Start of Block

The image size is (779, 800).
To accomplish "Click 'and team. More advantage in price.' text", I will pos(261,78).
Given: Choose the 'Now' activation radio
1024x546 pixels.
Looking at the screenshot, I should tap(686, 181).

End of Block
Start of Block

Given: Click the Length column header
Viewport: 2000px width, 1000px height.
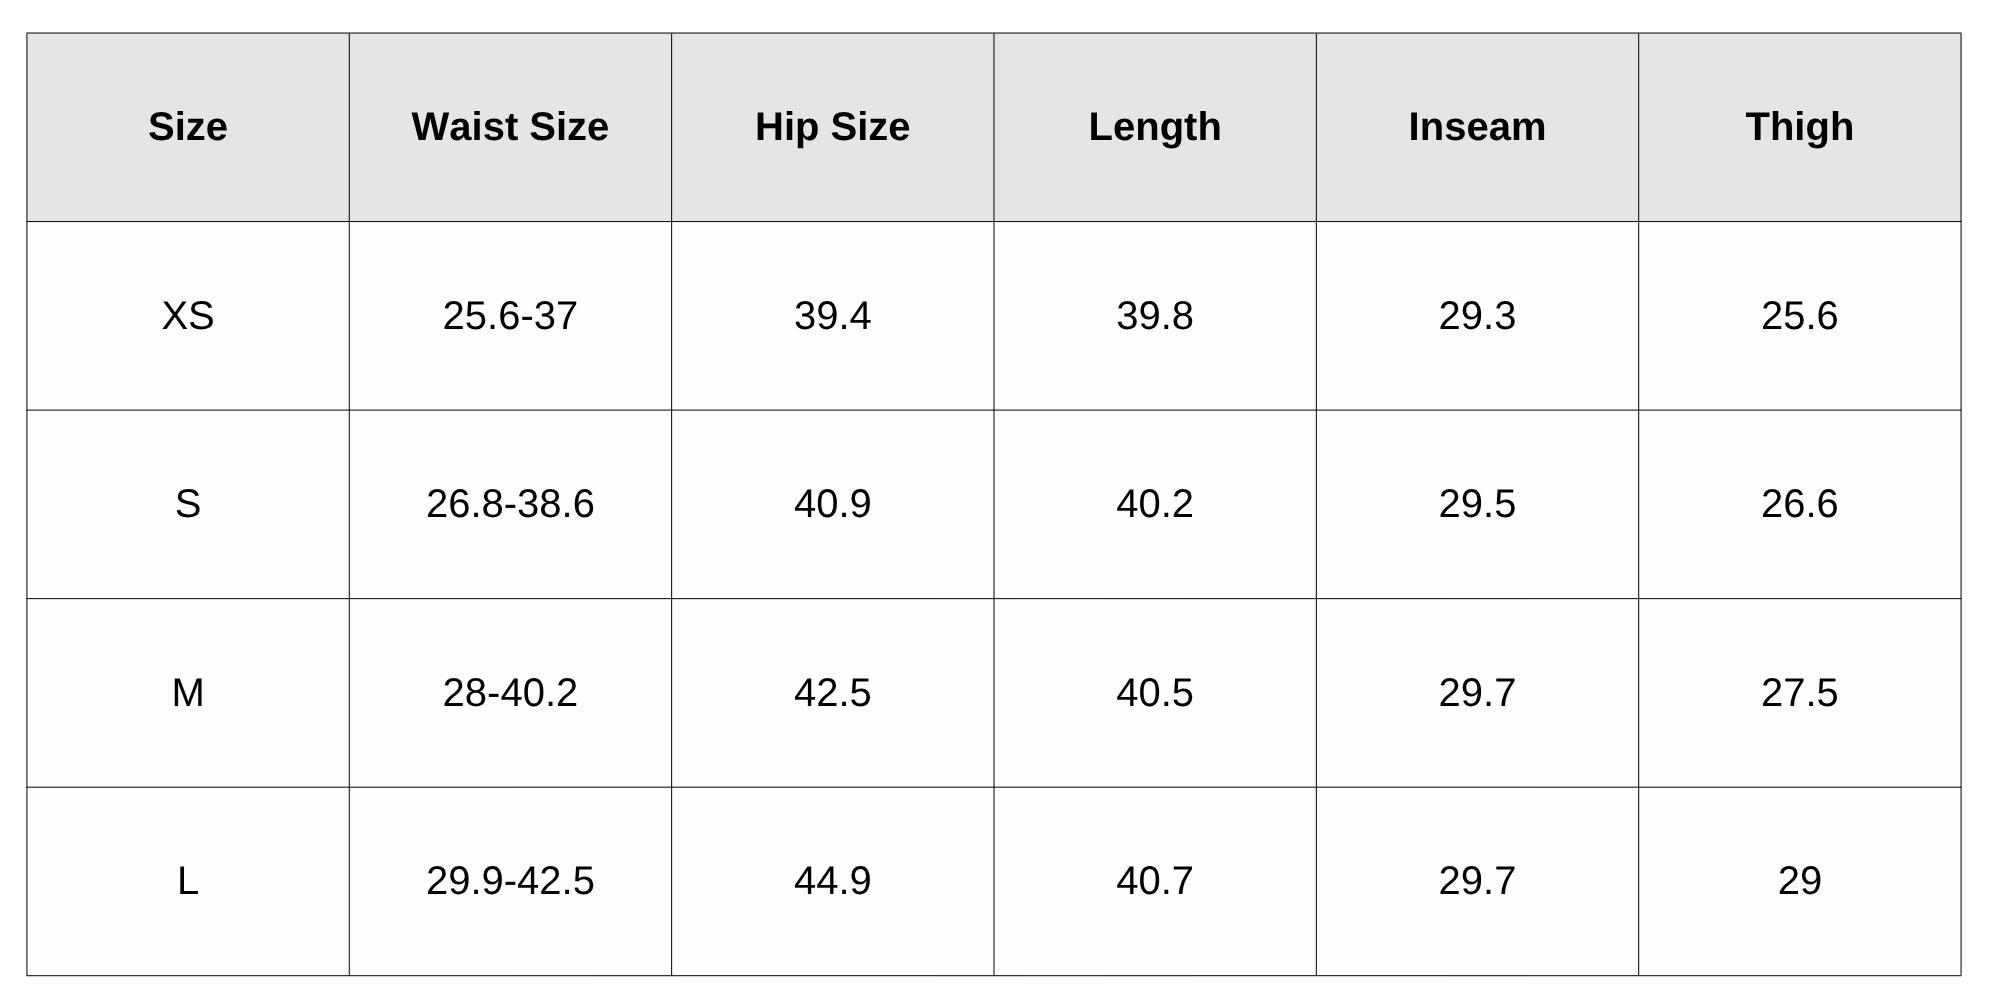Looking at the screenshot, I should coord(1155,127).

End of Block
Start of Block

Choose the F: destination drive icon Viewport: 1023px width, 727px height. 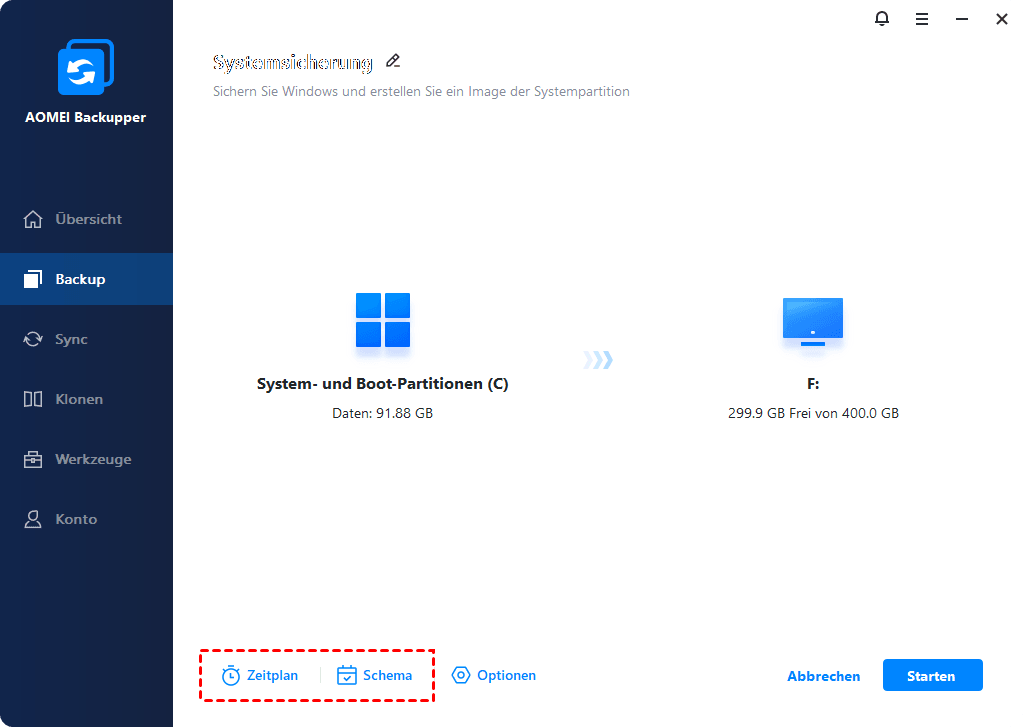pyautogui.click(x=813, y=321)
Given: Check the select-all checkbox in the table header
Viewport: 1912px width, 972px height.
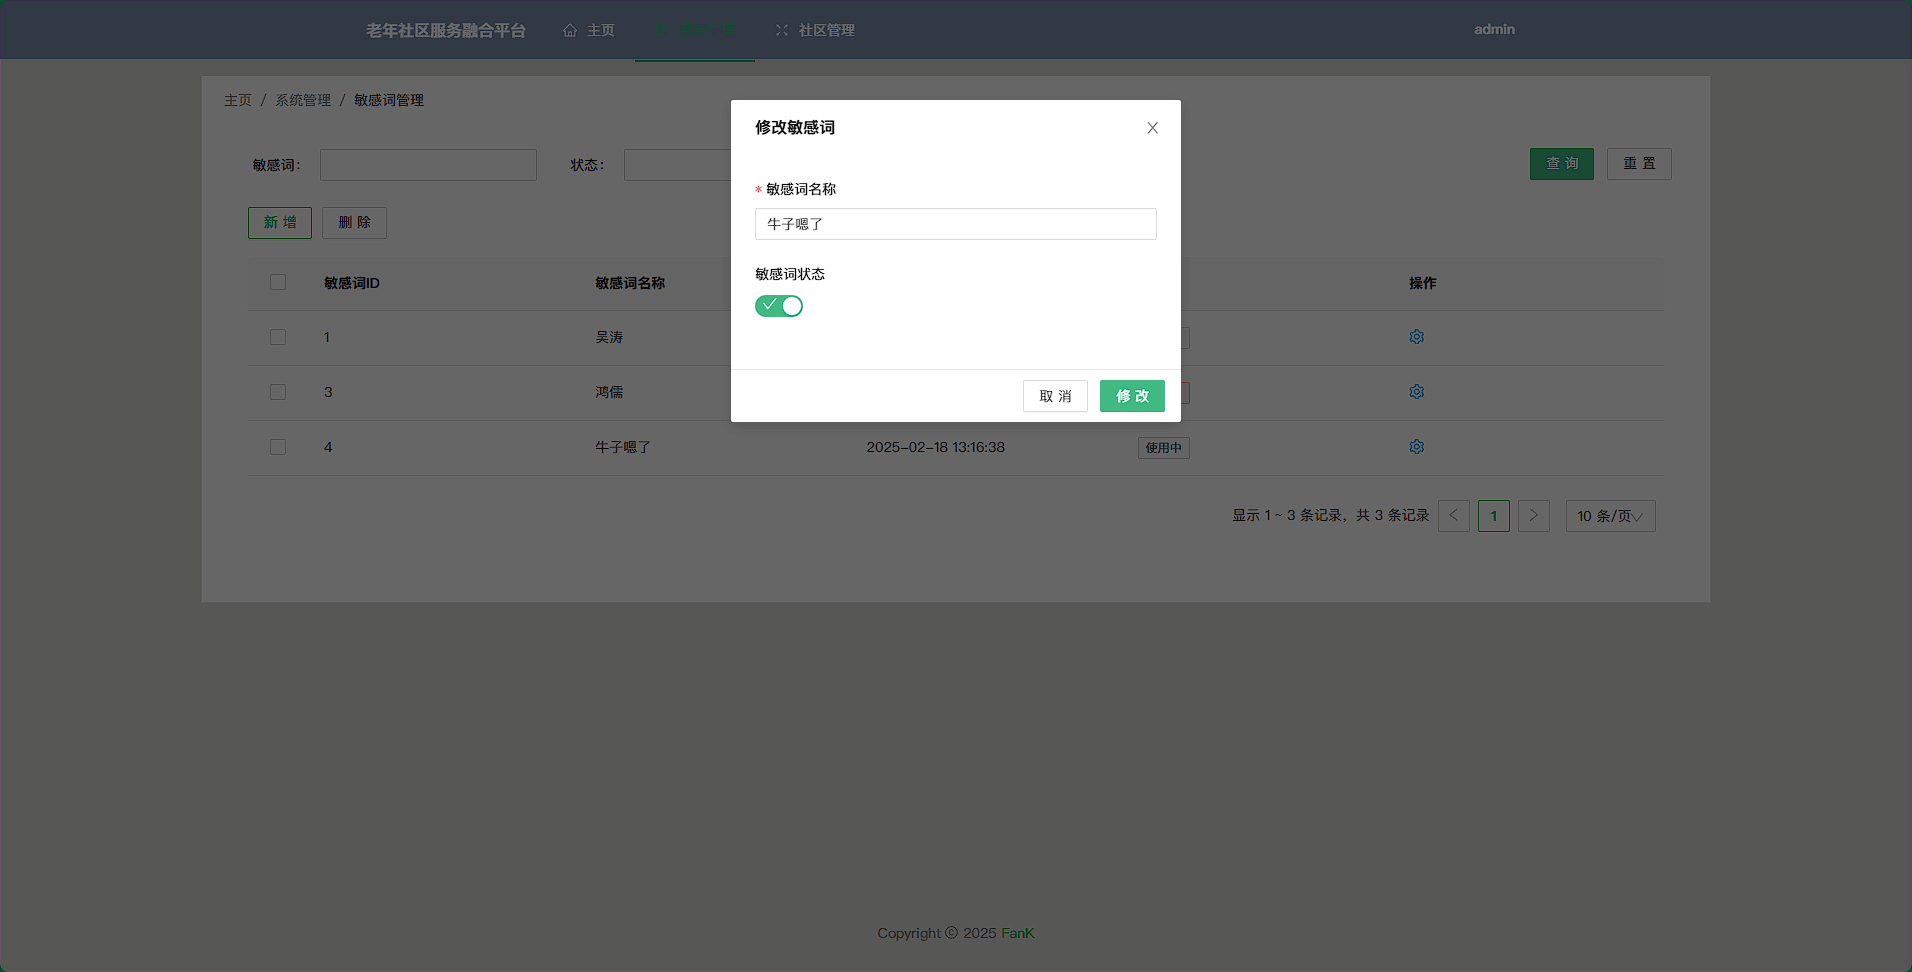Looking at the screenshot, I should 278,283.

End of Block

* REQUIREMENT
In the entries above, identify every line with the string "header".

* SOLUTION TO THE EXERCISE
Given: Click the Length column header
Given: Check the select-all checkbox in the table header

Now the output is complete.